Could you repeat the entries below word for word, leaving nothing out?
Available data START
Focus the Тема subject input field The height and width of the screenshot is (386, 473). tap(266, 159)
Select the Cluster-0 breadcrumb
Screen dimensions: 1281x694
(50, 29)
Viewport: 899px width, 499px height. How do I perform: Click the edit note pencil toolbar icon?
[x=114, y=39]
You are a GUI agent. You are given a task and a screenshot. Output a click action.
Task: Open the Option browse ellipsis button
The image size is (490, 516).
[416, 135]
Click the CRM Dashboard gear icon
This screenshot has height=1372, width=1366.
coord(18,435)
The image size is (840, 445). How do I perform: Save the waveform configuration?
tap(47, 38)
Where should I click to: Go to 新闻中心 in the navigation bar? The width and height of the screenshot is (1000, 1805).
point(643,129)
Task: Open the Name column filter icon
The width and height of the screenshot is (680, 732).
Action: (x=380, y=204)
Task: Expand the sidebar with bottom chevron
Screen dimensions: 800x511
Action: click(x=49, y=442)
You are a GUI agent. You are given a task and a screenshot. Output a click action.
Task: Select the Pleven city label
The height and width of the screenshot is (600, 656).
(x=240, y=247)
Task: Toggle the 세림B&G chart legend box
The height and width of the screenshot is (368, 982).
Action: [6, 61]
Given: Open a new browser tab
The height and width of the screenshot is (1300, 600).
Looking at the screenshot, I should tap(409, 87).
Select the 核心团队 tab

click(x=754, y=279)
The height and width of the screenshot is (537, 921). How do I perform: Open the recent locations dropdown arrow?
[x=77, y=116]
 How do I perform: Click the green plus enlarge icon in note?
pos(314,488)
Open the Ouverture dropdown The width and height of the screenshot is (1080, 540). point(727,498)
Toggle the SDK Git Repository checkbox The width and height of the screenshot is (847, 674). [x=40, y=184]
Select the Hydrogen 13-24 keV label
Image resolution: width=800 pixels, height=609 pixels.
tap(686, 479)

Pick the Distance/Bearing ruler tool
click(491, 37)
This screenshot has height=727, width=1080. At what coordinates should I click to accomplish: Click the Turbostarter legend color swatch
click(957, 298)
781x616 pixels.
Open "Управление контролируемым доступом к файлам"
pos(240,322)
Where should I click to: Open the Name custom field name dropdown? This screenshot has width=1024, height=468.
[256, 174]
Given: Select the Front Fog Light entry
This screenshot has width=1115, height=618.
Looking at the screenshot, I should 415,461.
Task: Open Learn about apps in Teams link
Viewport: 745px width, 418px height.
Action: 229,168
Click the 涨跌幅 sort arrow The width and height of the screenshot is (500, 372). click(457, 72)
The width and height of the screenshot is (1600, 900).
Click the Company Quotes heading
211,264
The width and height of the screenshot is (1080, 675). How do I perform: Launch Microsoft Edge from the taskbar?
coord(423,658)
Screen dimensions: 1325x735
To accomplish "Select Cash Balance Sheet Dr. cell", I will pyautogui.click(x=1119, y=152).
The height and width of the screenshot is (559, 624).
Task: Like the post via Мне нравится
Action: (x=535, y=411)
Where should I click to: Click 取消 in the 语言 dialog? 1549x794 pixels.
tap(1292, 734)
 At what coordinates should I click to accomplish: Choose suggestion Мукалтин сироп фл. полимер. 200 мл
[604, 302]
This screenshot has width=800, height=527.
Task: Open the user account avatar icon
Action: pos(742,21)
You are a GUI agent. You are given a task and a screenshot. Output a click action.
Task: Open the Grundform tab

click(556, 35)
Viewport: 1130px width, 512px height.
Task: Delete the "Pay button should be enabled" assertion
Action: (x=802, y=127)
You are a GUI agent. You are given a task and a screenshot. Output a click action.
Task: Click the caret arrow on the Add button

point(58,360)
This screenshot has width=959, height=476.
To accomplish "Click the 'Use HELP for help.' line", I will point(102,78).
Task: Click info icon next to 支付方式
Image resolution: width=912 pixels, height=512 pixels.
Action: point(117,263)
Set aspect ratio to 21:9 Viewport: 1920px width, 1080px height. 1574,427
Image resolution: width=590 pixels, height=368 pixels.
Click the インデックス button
Available data END
Exercise answer:
Focus the Тема subject input field The height and width of the screenshot is (386, 473). tap(266, 159)
Select the Cluster-0 breadcrumb
Screen dimensions: 1281x694
(50, 29)
Viewport: 899px width, 499px height. How do I perform: Click the edit note pencil toolbar icon?
[x=114, y=39]
You are a GUI agent. You are given a task and a screenshot. Output a click action.
Task: Open the Option browse ellipsis button
The image size is (490, 516).
[416, 135]
Click the CRM Dashboard gear icon
This screenshot has height=1372, width=1366.
coord(18,435)
The image size is (840, 445). How do I perform: Save the waveform configuration?
tap(47, 38)
Where should I click to: Go to 新闻中心 in the navigation bar? The width and height of the screenshot is (1000, 1805).
point(643,129)
Task: Open the Name column filter icon
The width and height of the screenshot is (680, 732).
Action: (x=380, y=204)
Task: Expand the sidebar with bottom chevron
Screen dimensions: 800x511
Action: click(x=49, y=442)
You are a GUI agent. You are given a task and a screenshot. Output a click action.
Task: Select the Pleven city label
The height and width of the screenshot is (600, 656).
(x=240, y=247)
Task: Toggle the 세림B&G chart legend box
The height and width of the screenshot is (368, 982).
Action: [6, 61]
Given: Open a new browser tab
The height and width of the screenshot is (1300, 600).
Looking at the screenshot, I should tap(409, 87).
Select the 核心团队 tab

click(x=754, y=279)
The height and width of the screenshot is (537, 921). How do I perform: Open the recent locations dropdown arrow?
[x=77, y=116]
 How do I perform: Click the green plus enlarge icon in note?
pos(314,488)
Open the Ouverture dropdown The width and height of the screenshot is (1080, 540). point(727,498)
Toggle the SDK Git Repository checkbox The width and height of the screenshot is (847, 674). [x=40, y=184]
Select the Hydrogen 13-24 keV label
Image resolution: width=800 pixels, height=609 pixels.
tap(686, 479)

Pick the Distance/Bearing ruler tool
click(491, 37)
This screenshot has height=727, width=1080. At what coordinates should I click to accomplish: Click the Turbostarter legend color swatch
click(957, 298)
781x616 pixels.
Open "Управление контролируемым доступом к файлам"
pos(240,322)
Where should I click to: Open the Name custom field name dropdown? This screenshot has width=1024, height=468.
[256, 174]
Given: Select the Front Fog Light entry
This screenshot has width=1115, height=618.
Looking at the screenshot, I should 415,461.
Task: Open Learn about apps in Teams link
Viewport: 745px width, 418px height.
Action: 229,168
Click the 涨跌幅 sort arrow The width and height of the screenshot is (500, 372). click(457, 72)
The width and height of the screenshot is (1600, 900).
Click the Company Quotes heading
211,264
The width and height of the screenshot is (1080, 675). How do I perform: Launch Microsoft Edge from the taskbar?
coord(423,658)
Screen dimensions: 1325x735
To accomplish "Select Cash Balance Sheet Dr. cell", I will pyautogui.click(x=1119, y=152).
The height and width of the screenshot is (559, 624).
Task: Like the post via Мне нравится
Action: (x=535, y=411)
Where should I click to: Click 取消 in the 语言 dialog? 1549x794 pixels.
tap(1292, 734)
 At what coordinates should I click to accomplish: Choose suggestion Мукалтин сироп фл. полимер. 200 мл
[604, 302]
This screenshot has width=800, height=527.
Task: Open the user account avatar icon
Action: pos(742,21)
You are a GUI agent. You are given a task and a screenshot. Output a click action.
Task: Open the Grundform tab

click(556, 35)
Viewport: 1130px width, 512px height.
Task: Delete the "Pay button should be enabled" assertion
Action: (x=802, y=127)
You are a GUI agent. You are given a task and a screenshot. Output a click action.
Task: Click the caret arrow on the Add button

point(58,360)
This screenshot has width=959, height=476.
To accomplish "Click the 'Use HELP for help.' line", I will point(102,78).
Task: Click info icon next to 支付方式
Image resolution: width=912 pixels, height=512 pixels.
Action: point(117,263)
Set aspect ratio to 21:9 Viewport: 1920px width, 1080px height. 1574,427
Image resolution: width=590 pixels, height=368 pixels.
Click the インデックス button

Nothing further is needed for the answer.